- _EXERCISE OBJECTIVE_: Render each line of the listing below as a string in a single JSON list, omitting blank lines and all pictures.

- _EXERCISE MATERIALS_:
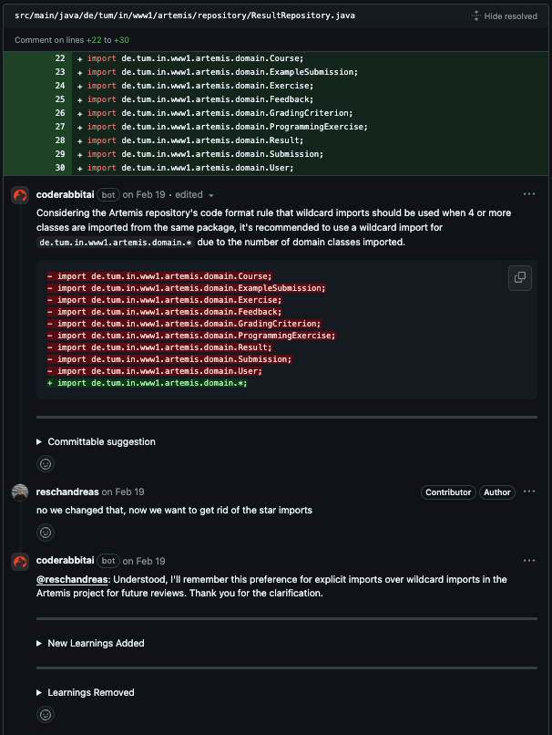Add emoji reaction to CodeRabbit's suggestion comment
Viewport: 552px width, 735px height.
tap(46, 463)
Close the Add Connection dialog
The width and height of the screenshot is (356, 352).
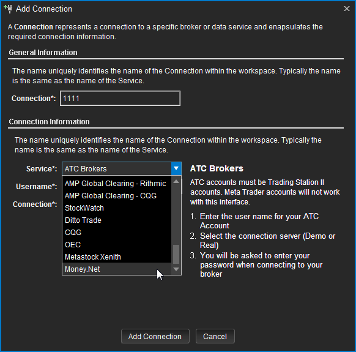coord(346,9)
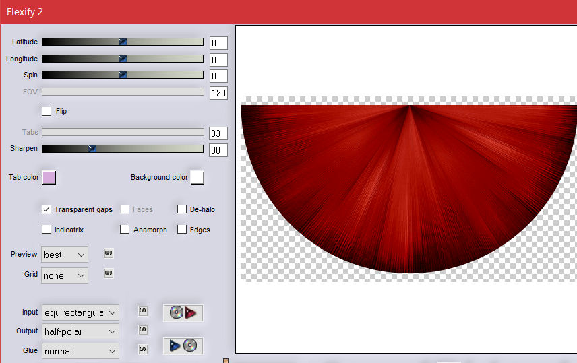The width and height of the screenshot is (577, 363).
Task: Click the load settings disc button beside Input
Action: point(183,312)
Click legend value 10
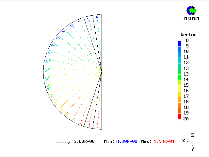209x157 pixels. tap(186, 51)
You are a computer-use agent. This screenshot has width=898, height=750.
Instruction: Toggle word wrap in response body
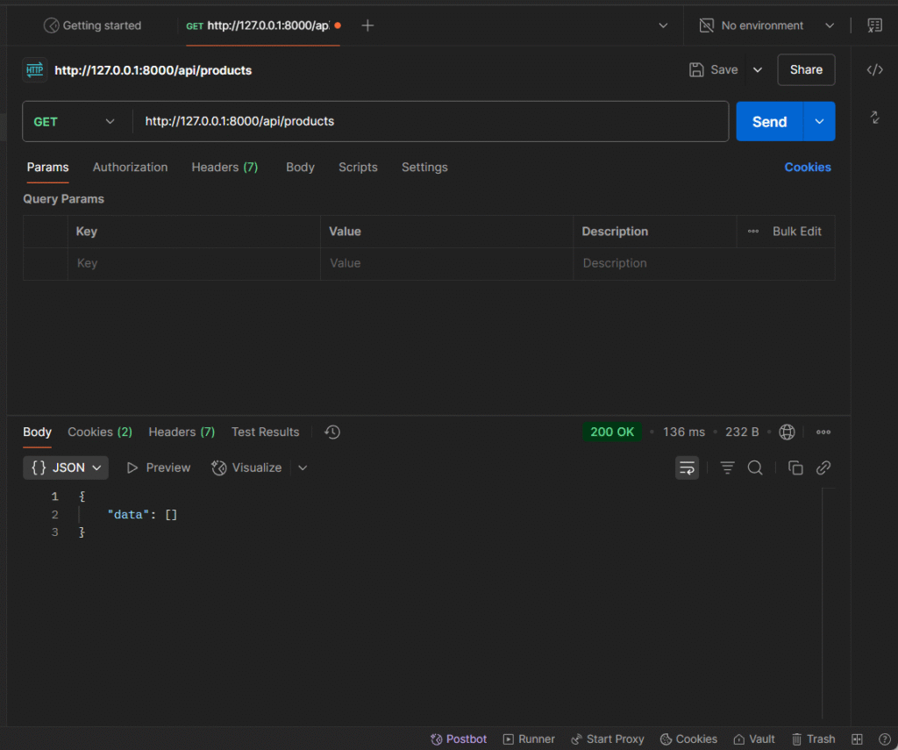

- _TASK RESPONSE_:
[
  "Add emoji reaction to CodeRabbit's suggestion comment",
  "Viewport: 552px width, 735px height.",
  "tap(46, 463)",
  "Close the Add Connection dialog",
  "The width and height of the screenshot is (356, 352).",
  "coord(346,9)",
  "The width and height of the screenshot is (577, 363).",
  "Task: Click the load settings disc button beside Input",
  "Action: point(183,312)",
  "Click legend value 10",
  "209x157 pixels. tap(186, 51)",
  "You are a computer-use agent. This screenshot has width=898, height=750.",
  "Instruction: Toggle word wrap in response body"
]